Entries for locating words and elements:

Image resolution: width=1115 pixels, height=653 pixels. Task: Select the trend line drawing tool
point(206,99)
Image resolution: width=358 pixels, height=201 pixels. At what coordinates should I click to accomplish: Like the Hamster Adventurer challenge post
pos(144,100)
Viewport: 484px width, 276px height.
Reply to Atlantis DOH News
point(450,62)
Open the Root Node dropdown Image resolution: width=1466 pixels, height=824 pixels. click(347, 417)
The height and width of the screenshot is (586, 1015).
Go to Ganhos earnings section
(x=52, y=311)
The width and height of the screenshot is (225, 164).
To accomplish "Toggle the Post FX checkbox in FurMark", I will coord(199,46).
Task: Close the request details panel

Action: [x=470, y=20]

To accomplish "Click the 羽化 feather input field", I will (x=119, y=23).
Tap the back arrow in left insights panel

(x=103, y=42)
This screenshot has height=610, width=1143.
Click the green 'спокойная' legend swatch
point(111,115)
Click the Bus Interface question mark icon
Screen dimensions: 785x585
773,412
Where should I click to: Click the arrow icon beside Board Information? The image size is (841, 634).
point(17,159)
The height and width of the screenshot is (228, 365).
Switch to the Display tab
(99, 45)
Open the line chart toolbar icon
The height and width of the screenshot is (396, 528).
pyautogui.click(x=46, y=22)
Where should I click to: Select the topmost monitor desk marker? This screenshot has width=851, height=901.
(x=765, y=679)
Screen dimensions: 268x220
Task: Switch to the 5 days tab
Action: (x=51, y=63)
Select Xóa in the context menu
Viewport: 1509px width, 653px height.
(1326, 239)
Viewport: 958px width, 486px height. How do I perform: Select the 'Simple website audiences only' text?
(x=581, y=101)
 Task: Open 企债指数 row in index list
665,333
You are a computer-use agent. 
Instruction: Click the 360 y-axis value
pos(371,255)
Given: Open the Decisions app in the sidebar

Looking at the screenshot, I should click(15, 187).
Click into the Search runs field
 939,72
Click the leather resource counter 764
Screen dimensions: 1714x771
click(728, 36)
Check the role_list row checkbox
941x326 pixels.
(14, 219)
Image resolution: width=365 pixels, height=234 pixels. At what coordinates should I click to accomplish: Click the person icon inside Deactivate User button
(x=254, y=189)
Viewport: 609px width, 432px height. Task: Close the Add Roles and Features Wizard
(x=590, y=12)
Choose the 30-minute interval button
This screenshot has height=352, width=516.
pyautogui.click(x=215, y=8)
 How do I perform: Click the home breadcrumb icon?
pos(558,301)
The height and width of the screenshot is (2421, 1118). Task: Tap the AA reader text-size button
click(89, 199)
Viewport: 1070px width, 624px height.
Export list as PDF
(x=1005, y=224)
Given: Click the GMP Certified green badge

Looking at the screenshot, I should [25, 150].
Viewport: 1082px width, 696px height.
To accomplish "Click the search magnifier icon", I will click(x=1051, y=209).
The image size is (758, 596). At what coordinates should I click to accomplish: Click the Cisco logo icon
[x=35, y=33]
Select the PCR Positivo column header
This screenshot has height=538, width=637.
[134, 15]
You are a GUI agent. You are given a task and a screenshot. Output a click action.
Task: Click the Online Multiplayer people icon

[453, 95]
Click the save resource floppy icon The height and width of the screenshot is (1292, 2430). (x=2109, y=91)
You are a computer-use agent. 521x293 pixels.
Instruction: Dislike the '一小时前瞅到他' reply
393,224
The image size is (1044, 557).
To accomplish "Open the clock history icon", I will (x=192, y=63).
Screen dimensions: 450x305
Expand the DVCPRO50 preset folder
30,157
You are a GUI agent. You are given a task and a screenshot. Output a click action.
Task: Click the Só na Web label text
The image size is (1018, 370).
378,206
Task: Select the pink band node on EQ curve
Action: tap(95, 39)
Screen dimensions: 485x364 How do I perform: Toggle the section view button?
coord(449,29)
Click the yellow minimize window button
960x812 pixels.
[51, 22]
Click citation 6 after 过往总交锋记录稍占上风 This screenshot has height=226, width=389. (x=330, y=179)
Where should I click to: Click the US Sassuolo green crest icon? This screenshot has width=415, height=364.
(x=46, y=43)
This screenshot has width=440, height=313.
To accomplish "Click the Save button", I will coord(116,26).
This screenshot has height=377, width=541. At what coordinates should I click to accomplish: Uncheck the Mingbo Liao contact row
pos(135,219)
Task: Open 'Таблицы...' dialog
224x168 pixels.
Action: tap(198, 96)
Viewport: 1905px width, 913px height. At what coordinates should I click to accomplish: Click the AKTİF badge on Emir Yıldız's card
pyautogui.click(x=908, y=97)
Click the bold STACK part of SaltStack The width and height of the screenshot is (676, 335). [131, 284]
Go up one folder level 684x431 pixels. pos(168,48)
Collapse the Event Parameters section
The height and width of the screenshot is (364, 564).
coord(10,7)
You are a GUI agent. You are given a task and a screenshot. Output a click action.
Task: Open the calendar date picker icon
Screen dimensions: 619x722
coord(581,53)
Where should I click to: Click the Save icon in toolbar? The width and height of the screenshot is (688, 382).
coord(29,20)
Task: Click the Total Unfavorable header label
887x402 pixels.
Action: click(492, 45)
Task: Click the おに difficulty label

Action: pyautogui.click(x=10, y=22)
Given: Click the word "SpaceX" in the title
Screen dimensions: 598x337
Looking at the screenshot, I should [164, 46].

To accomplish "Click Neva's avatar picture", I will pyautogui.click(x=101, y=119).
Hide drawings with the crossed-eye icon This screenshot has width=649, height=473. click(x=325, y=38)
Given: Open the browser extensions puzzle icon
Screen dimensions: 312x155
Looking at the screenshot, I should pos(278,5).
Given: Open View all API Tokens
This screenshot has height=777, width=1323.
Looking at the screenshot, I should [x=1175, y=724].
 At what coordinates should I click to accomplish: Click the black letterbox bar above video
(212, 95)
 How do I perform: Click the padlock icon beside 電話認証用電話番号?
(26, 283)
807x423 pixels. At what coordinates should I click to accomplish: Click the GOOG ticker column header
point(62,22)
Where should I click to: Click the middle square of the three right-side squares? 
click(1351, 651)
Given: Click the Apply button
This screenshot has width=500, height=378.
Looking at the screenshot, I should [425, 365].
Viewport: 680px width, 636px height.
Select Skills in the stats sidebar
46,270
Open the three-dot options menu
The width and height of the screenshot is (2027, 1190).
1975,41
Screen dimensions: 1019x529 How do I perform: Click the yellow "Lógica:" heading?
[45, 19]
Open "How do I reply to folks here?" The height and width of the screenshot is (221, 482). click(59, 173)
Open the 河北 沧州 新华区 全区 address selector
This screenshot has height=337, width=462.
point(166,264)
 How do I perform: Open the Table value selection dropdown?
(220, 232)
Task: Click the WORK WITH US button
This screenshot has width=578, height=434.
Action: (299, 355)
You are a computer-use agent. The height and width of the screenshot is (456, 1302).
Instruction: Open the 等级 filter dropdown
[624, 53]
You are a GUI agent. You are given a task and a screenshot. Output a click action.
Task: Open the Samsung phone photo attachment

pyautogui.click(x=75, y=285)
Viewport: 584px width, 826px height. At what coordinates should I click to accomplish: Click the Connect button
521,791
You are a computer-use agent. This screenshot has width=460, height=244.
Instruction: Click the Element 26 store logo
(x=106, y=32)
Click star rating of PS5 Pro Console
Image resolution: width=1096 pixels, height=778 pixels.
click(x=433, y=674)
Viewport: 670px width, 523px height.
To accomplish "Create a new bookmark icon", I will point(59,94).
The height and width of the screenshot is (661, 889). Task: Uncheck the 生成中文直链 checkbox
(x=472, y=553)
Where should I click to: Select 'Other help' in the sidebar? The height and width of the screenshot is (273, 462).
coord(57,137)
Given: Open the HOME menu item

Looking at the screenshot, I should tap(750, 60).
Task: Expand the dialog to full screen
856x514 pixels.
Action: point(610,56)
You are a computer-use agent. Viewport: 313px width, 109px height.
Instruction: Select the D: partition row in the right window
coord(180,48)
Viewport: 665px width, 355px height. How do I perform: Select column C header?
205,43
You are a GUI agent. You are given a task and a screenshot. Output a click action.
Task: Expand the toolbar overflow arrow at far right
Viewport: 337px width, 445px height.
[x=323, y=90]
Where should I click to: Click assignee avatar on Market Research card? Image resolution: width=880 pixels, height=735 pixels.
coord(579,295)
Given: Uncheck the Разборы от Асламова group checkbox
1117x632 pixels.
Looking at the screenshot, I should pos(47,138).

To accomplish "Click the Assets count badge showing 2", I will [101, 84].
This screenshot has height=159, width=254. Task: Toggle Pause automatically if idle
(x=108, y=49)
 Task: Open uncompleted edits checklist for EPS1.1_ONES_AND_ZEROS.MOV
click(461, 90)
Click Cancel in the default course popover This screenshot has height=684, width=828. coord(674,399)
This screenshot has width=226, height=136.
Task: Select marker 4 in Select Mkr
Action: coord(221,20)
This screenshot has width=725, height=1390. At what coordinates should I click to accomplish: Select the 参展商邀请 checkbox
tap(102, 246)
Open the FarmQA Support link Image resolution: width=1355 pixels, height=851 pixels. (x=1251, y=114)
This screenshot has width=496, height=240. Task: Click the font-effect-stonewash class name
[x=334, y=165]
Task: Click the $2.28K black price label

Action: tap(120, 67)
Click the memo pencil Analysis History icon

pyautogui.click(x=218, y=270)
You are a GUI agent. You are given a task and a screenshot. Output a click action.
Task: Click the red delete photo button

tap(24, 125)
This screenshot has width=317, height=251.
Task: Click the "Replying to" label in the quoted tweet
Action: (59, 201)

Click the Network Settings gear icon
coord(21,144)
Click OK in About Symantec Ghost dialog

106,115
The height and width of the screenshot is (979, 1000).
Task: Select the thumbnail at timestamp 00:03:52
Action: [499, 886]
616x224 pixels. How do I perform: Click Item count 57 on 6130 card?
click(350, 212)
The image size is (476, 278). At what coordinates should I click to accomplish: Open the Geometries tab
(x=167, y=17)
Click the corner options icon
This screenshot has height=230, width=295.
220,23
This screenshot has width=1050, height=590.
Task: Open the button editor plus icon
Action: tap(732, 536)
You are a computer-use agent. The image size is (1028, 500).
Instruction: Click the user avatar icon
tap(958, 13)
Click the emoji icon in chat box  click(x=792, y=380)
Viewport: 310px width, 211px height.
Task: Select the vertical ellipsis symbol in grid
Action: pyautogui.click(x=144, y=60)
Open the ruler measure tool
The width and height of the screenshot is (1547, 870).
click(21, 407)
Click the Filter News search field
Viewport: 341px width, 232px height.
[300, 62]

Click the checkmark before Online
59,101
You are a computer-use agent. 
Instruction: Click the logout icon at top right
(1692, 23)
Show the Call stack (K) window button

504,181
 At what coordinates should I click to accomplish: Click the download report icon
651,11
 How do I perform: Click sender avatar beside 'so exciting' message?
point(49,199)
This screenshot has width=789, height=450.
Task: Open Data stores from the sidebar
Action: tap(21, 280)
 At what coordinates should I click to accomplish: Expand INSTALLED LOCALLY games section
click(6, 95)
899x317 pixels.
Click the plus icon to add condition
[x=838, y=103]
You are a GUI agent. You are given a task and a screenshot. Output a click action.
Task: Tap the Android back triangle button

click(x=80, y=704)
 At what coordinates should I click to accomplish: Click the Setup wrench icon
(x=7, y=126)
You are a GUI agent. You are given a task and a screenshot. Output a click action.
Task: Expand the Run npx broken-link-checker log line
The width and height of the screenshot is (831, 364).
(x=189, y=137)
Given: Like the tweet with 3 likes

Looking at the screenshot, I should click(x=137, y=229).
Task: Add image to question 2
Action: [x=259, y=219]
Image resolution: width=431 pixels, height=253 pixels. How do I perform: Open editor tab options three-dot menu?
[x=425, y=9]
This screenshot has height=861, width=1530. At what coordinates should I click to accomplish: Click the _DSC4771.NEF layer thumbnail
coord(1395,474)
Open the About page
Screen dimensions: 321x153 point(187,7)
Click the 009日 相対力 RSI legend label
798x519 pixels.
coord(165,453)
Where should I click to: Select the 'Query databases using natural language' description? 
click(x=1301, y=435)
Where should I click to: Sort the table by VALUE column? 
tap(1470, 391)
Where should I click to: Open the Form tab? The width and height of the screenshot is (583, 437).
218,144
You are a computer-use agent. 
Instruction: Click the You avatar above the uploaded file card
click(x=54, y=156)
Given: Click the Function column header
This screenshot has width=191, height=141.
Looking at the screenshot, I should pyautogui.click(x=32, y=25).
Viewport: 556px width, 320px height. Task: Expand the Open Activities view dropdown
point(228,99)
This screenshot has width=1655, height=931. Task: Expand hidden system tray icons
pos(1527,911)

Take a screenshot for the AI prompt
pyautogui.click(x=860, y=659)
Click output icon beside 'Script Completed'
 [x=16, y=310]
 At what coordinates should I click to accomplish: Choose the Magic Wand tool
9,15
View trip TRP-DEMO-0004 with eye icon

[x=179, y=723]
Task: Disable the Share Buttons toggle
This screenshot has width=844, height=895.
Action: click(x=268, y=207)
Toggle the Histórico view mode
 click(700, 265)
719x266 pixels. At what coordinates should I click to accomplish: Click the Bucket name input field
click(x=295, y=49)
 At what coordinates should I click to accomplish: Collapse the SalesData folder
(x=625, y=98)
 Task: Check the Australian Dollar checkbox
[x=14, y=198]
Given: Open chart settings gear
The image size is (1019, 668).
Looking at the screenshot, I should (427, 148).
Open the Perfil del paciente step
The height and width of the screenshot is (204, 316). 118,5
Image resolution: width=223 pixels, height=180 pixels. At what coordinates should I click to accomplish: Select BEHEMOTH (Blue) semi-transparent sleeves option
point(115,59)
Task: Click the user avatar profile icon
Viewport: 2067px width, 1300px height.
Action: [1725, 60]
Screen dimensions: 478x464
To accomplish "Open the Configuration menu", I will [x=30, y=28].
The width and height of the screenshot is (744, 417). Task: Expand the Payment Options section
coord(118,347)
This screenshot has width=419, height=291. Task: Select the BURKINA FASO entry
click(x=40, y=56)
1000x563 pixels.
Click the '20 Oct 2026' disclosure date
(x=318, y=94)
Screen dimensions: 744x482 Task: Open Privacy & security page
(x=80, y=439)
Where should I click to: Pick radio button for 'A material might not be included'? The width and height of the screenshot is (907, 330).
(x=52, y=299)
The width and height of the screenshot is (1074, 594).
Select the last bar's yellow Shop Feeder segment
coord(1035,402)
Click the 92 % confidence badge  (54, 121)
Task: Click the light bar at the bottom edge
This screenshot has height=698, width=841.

Task goal:
Take the part of the material that opens with the line containing "Task: Open 企债指数 row in index list" and closes with the line containing "pos(558,301)", and change "sidebar" to "navigation panel" with everything else left as it is. Write out only those lines.

Complete answer:
 Task: Open 企债指数 row in index list
665,333
You are a computer-use agent. 
Instruction: Click the 360 y-axis value
pos(371,255)
Given: Open the Decisions app in the navigation panel

Looking at the screenshot, I should click(15, 187).
Click into the Search runs field
 939,72
Click the leather resource counter 764
Screen dimensions: 1714x771
click(728, 36)
Check the role_list row checkbox
941x326 pixels.
(14, 219)
Image resolution: width=365 pixels, height=234 pixels. At what coordinates should I click to accomplish: Click the person icon inside Deactivate User button
(x=254, y=189)
Viewport: 609px width, 432px height. Task: Close the Add Roles and Features Wizard
(x=590, y=12)
Choose the 30-minute interval button
This screenshot has height=352, width=516.
pyautogui.click(x=215, y=8)
 How do I perform: Click the home breadcrumb icon?
pos(558,301)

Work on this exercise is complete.